■Hypomyces rosellus (ヒポミケス ロゼルス)

■ 2023年07月08日 撮影

青fungi氏と共にしんや氏のフィールドを案内していただいた時のこと。 冬虫夏草を探して高湿度の沢筋を歩いていた時に低木の幹に不自然な色を発見。 それがずっと探し求めていた種だと気付いた時は自然と叫び声を上げていました。 硬質菌に感染する菌寄生菌のヒポミケス属菌で、和名はまだありません。 種小名の「rosellus」は響きからも一目瞭然の「薔薇色の」と言う意味です。

海外では多く見付かっていますが、日本国内での発見例は多くありません。 それはネット検索でほとんどヒットしないことからも推察できます。 以前菌類研究者の方がWANTEDで本種のサンプルを探しておられたことも。 私は本種を「最も美しいタケリタケ」と勝手に呼んでいます。


■ 2023年07月08日 撮影

かなり暗い沢筋だったのでライト片手の探索でしたが、 樹のオーバーハングした部分に冬虫夏草が居ないか探していたのが功を奏しました。 子実体は幹に貼り付いており、恐らく背着生の硬質菌に感染しているようです。 子実体は見事なまでの薔薇色で、異彩を放っていました。


■ 2023年07月08日 撮影

材の一部を削って持ち帰りました。質感的にやはりこの部位は枯死していたようです。 黒バック撮影が映える色合いですね。


■ 2023年07月08日 撮影

菌糸マット(スービクル)がまず広がるのは他のヒポミケス属菌と同じですね。 ただ特徴的なのはその色で、見事なまでの淡い薔薇色です。 寄生菌なので容易に培地での培養ができるのですが、その際も菌糸がこの色に染まるそうです。 子嚢殻はスービクルよりも濃い薔薇色で宝石のような美しさですね。


■ 2023年07月08日 撮影

まずは子嚢殻を切り出して顕微鏡観察してみました。 顕微鏡を通すと色は薄く見えてしまいますが、それを感じさせない鮮やかさです。


■ 2023年07月08日 撮影

子嚢殻は本属菌らしい球形で先端が尖る見覚えのある形状。 子嚢殻自体は黄色っぽいようで、先端部とその周囲の菌糸が薔薇色みたいですね。


■ 2023年07月08日 撮影

菌糸のみを切り出してみました。そりゃ菌糸自体がこの色なら綺麗に見えるワケですわ。 他のヒポミケス属菌ではそこまで見ようとは思いませんが、本種は別ですね。


■ 2023年07月08日 撮影

子嚢も綺麗に切り出すことができました。内部には8個の胞子が1直線に並びます。 あれだけ鮮やかな菌糸ですが、子嚢殻内部の組織は全くの無色なんですね。 確かに色素を持っているのは側糸であることが多いので、側糸が無いならこうなりますか。


■ 2023年07月08日 撮影

子嚢胞子も無事撮影できました。2細胞が連なっているため中央部に隔壁が見えます。 また両端に突起が存在し、表面は背の低いいぼに覆われる「ザ・ヒポミケス」って感じ。 両端の突起は成熟度合いで長さが異なるようです。

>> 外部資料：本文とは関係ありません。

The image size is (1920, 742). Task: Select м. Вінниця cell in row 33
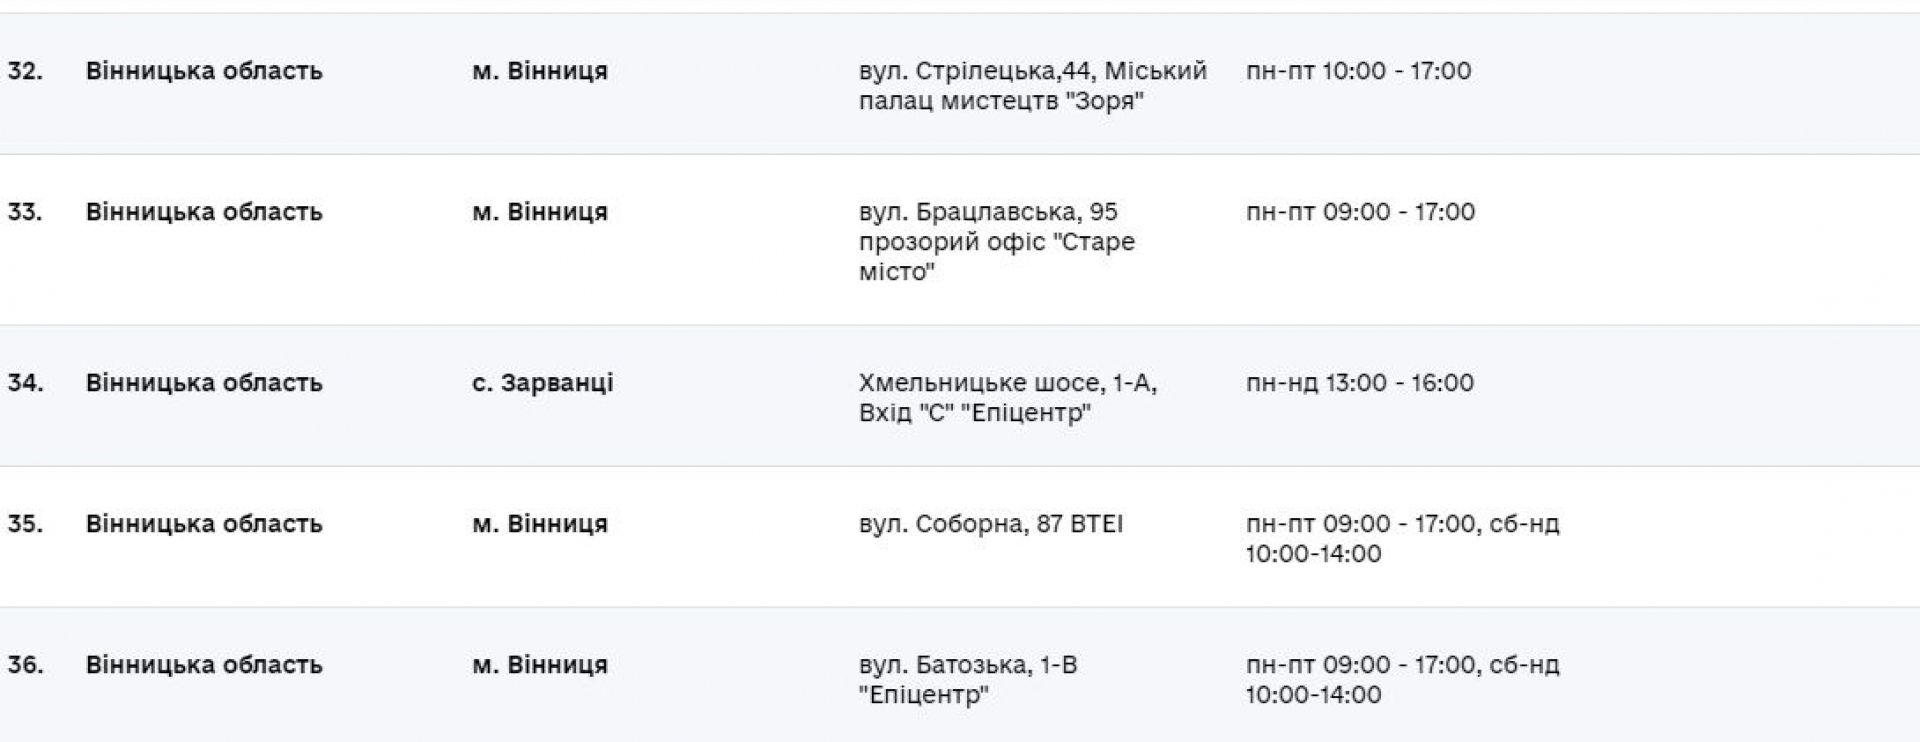pos(540,212)
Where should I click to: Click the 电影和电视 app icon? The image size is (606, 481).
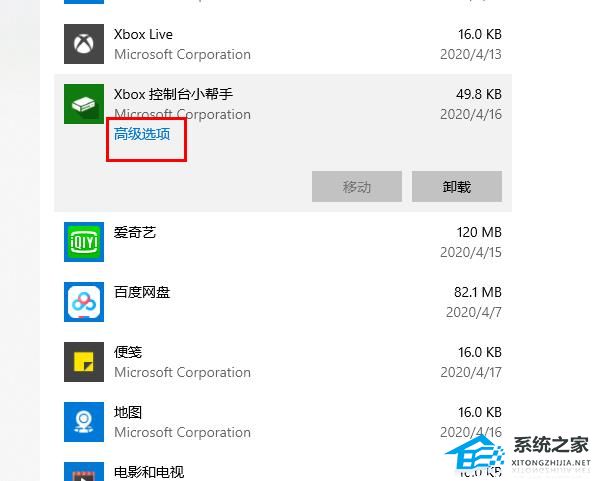tap(84, 472)
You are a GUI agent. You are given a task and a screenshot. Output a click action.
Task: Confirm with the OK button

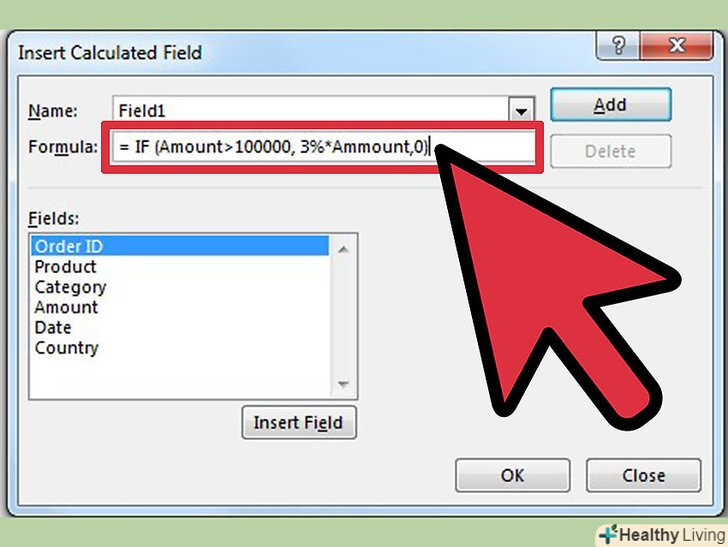pos(513,475)
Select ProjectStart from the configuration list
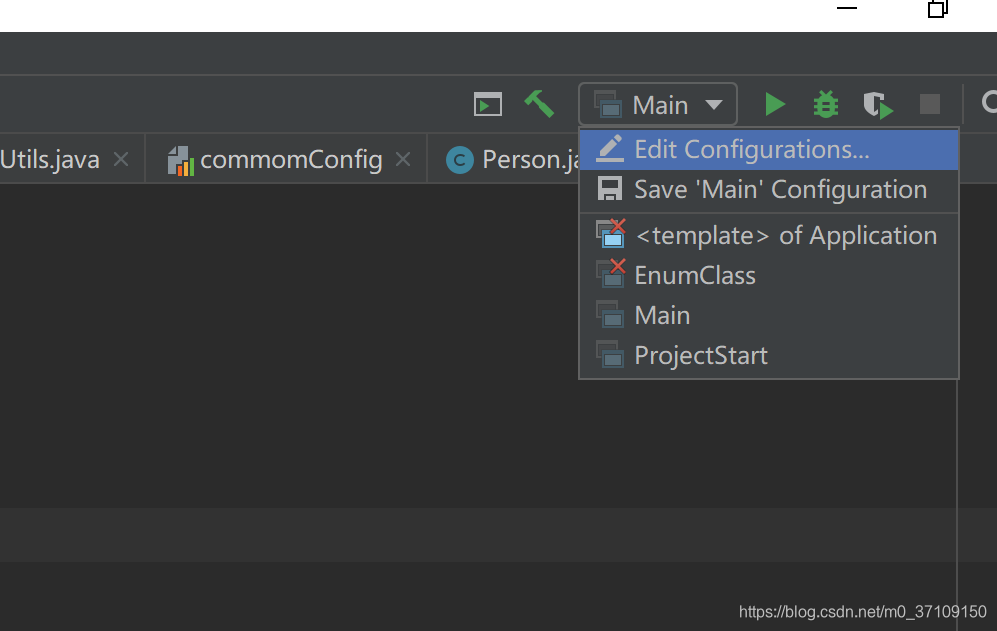 pyautogui.click(x=701, y=356)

菌寄生菌であり、本体のキノコを覆っているのが本種です。 薄い層みたいなものであり、ぶっちゃけカビたキノコなので食不適です。 本種そのものも食毒不明であり、ヒポミケス属菌は感染元のキノコの食毒も影響するので、 基本的に食べると言う考えを抱くべきではありません。


■ 2023年07月08日 撮影

食用にはなりませんが、そんなのどうでも良いくらいには美しいキノコです。 何かしら有用な成分を生成する可能性があるようで、一時期サンプルを募集されていましたね。 その後の経緯は知りませんが、発見例が少ないみたいなので研究が進んだのか気になります。